# INSTRUCTIONS FOR THE TASK
Show, from the records below, all lines that contain the word "computer".

···

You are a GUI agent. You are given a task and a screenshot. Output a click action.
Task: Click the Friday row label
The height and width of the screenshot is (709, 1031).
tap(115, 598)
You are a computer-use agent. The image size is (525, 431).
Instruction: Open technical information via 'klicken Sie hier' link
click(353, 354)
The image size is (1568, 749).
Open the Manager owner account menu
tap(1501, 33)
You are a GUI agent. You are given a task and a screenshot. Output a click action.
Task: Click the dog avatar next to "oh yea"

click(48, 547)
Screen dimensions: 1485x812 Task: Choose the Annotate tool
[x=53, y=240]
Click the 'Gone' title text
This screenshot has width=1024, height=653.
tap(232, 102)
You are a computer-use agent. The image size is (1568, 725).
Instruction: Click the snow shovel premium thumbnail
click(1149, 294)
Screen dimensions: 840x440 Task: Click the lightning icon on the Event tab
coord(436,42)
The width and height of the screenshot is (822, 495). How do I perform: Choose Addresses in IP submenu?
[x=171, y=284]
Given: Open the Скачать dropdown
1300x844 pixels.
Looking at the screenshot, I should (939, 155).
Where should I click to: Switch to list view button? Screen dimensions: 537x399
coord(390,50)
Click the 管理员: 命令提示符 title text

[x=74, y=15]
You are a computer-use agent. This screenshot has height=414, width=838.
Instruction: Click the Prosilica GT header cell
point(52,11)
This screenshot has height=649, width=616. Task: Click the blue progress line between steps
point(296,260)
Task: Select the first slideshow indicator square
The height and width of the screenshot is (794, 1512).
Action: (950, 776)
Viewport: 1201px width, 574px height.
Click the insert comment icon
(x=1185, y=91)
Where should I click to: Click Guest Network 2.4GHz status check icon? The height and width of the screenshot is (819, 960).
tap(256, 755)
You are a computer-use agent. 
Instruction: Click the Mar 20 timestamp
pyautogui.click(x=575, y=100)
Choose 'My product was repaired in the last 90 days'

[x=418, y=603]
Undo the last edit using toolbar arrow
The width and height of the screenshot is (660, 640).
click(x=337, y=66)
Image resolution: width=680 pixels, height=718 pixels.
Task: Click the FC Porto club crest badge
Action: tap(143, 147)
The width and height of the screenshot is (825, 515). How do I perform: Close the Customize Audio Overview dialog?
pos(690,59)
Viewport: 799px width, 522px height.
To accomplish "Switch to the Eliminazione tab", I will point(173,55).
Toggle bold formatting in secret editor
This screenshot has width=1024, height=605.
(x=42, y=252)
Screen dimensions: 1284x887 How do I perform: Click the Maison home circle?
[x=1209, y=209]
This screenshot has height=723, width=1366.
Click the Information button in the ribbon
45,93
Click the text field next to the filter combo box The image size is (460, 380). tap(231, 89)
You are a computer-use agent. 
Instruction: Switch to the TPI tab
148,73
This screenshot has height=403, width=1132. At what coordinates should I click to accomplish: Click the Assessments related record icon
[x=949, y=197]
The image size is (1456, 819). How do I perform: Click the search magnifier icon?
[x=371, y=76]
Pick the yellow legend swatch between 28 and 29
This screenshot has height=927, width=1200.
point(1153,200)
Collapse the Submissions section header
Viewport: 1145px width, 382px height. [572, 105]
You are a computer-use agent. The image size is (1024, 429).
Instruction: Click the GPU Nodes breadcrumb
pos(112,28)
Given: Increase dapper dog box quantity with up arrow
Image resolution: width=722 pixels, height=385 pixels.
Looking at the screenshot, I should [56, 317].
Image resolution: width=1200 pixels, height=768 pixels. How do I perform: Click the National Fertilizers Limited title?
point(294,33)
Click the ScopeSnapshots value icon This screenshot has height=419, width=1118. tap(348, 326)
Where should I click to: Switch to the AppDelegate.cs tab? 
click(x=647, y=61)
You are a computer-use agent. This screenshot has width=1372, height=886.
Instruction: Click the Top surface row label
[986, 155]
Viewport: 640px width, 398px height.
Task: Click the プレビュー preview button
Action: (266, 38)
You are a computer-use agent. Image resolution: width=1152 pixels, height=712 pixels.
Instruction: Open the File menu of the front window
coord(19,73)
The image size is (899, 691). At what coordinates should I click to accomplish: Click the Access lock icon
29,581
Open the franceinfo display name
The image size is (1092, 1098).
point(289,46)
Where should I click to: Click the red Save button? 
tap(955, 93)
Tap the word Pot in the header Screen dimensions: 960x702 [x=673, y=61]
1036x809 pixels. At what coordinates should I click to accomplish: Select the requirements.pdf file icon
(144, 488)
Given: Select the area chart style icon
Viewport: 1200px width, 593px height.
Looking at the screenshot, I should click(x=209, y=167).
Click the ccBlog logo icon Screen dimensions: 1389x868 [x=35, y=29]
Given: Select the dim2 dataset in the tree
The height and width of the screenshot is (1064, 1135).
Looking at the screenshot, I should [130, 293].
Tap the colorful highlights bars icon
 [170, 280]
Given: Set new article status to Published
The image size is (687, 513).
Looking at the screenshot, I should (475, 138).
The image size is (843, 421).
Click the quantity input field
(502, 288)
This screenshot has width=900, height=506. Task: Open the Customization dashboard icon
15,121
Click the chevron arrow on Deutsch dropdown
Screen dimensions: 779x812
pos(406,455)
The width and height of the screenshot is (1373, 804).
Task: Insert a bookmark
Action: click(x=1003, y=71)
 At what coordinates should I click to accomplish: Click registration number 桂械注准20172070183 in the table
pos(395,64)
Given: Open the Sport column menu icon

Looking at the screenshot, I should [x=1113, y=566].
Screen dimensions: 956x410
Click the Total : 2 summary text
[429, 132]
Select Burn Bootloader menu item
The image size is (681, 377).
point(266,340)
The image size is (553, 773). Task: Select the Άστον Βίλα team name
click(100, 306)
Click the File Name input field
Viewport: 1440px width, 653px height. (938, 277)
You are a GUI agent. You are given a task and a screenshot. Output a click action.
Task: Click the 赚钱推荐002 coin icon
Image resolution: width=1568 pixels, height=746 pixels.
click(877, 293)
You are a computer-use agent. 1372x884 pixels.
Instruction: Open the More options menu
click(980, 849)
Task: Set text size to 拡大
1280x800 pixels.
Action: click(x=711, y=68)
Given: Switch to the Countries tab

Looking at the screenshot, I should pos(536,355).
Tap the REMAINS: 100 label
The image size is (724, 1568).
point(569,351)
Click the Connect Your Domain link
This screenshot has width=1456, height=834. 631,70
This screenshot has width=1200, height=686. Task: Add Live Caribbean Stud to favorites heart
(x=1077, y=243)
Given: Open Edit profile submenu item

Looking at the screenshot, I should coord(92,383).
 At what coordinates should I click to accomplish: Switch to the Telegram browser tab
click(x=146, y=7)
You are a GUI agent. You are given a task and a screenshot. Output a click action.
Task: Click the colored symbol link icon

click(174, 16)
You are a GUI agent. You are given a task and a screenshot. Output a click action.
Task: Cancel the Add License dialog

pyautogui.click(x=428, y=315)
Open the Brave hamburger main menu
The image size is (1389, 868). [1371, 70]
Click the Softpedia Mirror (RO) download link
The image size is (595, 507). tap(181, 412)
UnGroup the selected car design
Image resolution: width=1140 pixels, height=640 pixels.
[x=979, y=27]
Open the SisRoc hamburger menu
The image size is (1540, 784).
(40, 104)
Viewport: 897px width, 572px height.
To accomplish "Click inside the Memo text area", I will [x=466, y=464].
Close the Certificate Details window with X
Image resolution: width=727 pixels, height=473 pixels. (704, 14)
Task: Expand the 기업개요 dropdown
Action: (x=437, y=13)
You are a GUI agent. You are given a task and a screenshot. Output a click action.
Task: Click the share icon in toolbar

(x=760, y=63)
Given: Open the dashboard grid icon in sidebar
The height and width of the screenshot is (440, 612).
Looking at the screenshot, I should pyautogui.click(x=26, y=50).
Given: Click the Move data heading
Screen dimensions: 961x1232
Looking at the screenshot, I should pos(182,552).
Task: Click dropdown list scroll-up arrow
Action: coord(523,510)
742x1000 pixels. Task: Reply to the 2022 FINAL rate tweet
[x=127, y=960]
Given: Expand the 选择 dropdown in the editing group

···

# WRITTEN ANSWER
You are a computer-use agent. The image size is (525, 431).
You are a computer-use agent. The image size is (1568, 725).
You are a computer-use agent. This screenshot has height=414, width=838.
You are a computer-use agent. 
You are a computer-use agent. 
You are a computer-use agent. The image size is (1024, 429).
You are a computer-use agent. This screenshot has width=1372, height=886.
You are a computer-use agent. Image resolution: width=1152 pixels, height=712 pixels.
You are a computer-use agent. 1372x884 pixels.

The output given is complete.